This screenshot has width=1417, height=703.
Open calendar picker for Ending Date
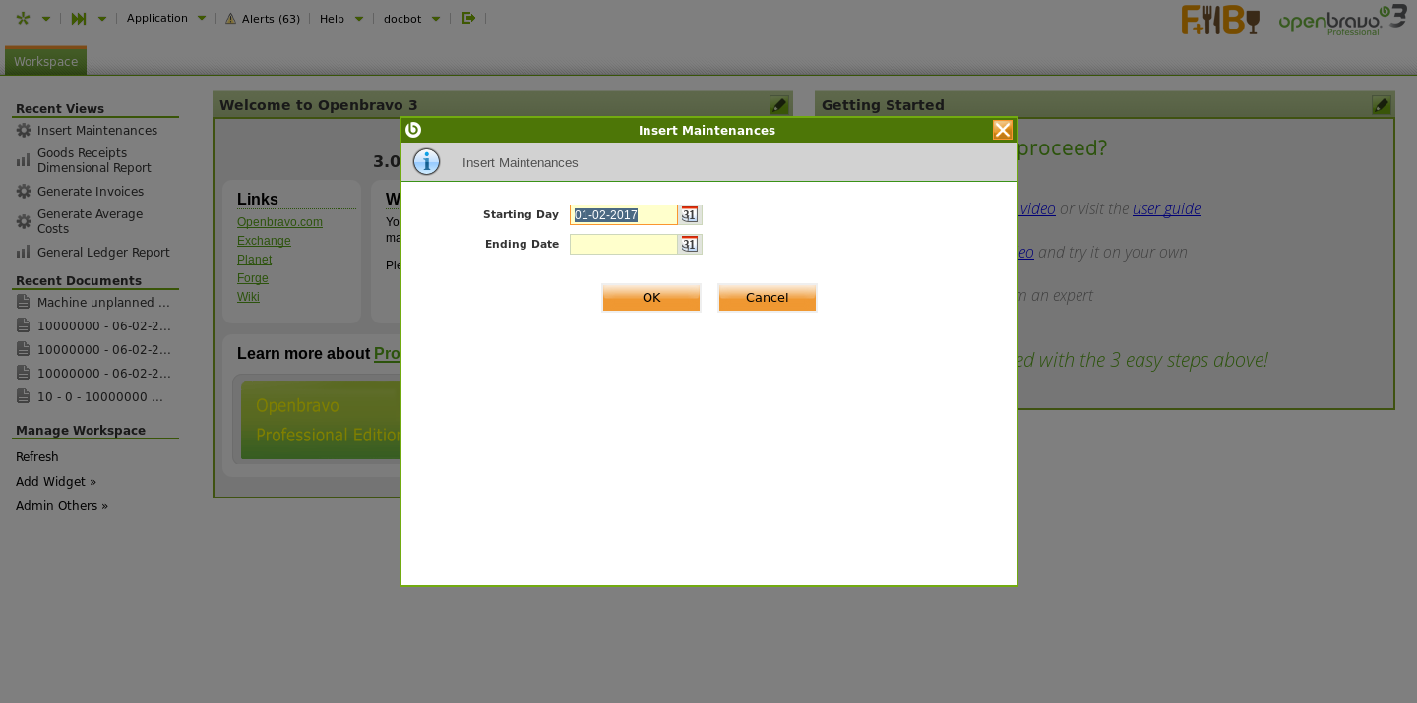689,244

...

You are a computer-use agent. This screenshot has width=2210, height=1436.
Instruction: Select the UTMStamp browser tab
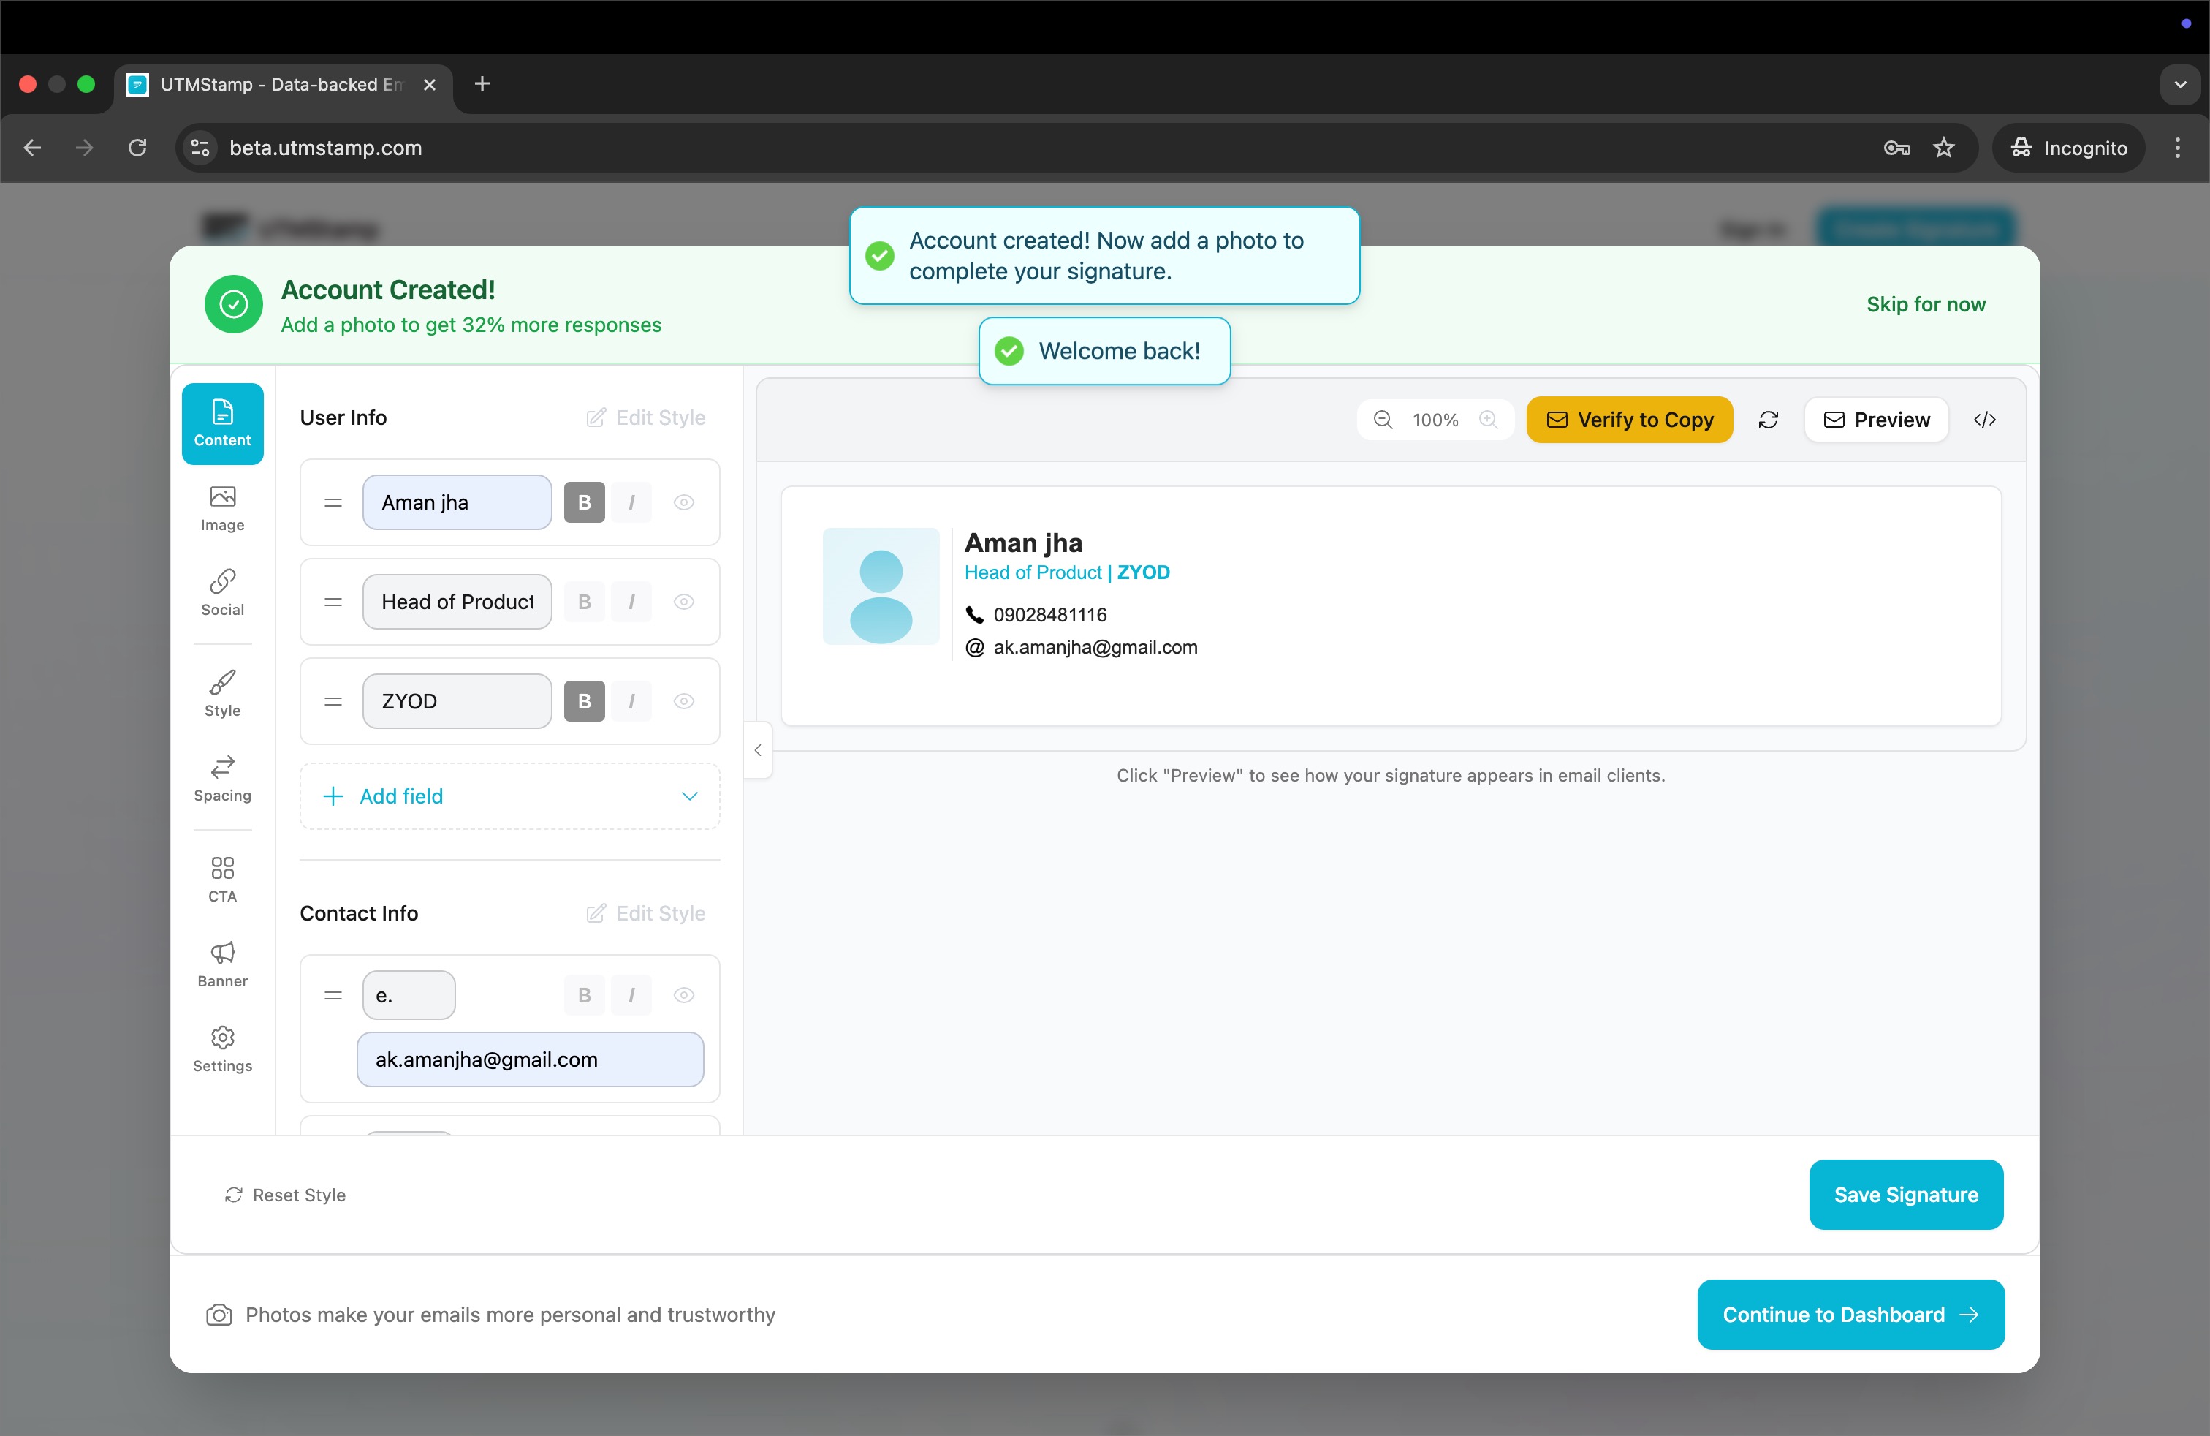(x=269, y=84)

--

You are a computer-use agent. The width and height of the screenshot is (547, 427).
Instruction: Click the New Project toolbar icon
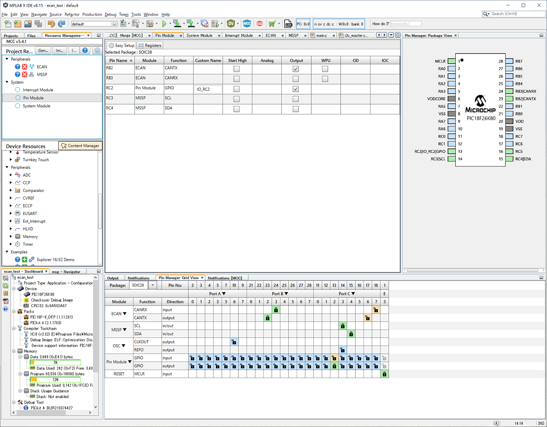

*To do:* Return every line from the one containing "You are a computer-use agent. This" through the one containing "(x=269, y=84)", inclusive, character for character, and leave the pictures out of your answer.

*Output of the exercise:*
You are a computer-use agent. This screenshot has width=2210, height=1436.
Instruction: Select the UTMStamp browser tab
(x=269, y=84)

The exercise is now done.